The Rhythm Vets were all Navy veterans of World War II. Some had been in B1, a 44-piece regimental band comprised of the first African Americans to serve in the modern Navy at rank other than messman. The others, like Donaldson, were veterans of what has become known collectively as the Great Lakes Experience, which was centered around Camp Robert Smalls in Chicago and which functioned as the first, though informal, "school of music" for blacks in the Navy. After training at Camp Smalls, Donaldson was stationed with a Navy band at Beeville, Texas and at New Orleans. He returned to A & T after the war and graduated before striking out for New York in 1950. Also heard asking questions at the end of the interview is Susan Massengale, who directed the UNC-TV documentary.
The interview was recorded in the lobby of a motel on Grove Street in Fayetteville.

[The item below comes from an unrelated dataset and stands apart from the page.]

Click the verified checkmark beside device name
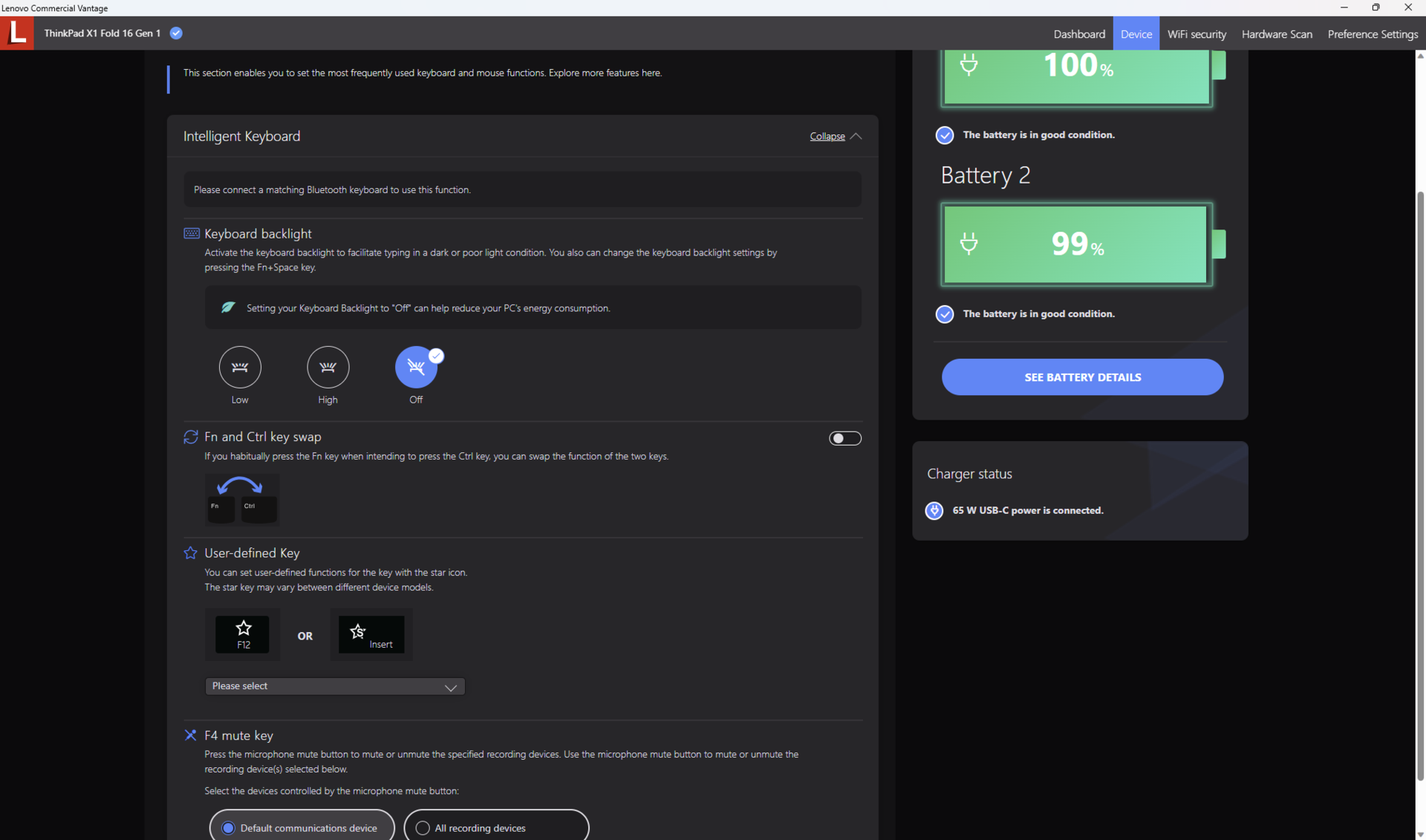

Donaldson chuckled several times about the location, preferring to call it "Groove Street," like an announcer: "Here we are on Groove Street." Off-camera, he also explained that for a jazzman the difference in "groove" and "grave" was critical: It's true, he agreed, that finding the right groove was essential, but if you couldn't find your way out, it would become your grave. Donaldson was in Fayetteville for a performance with his quartet at a local jazz club owned and operated by Jesse F. Williams.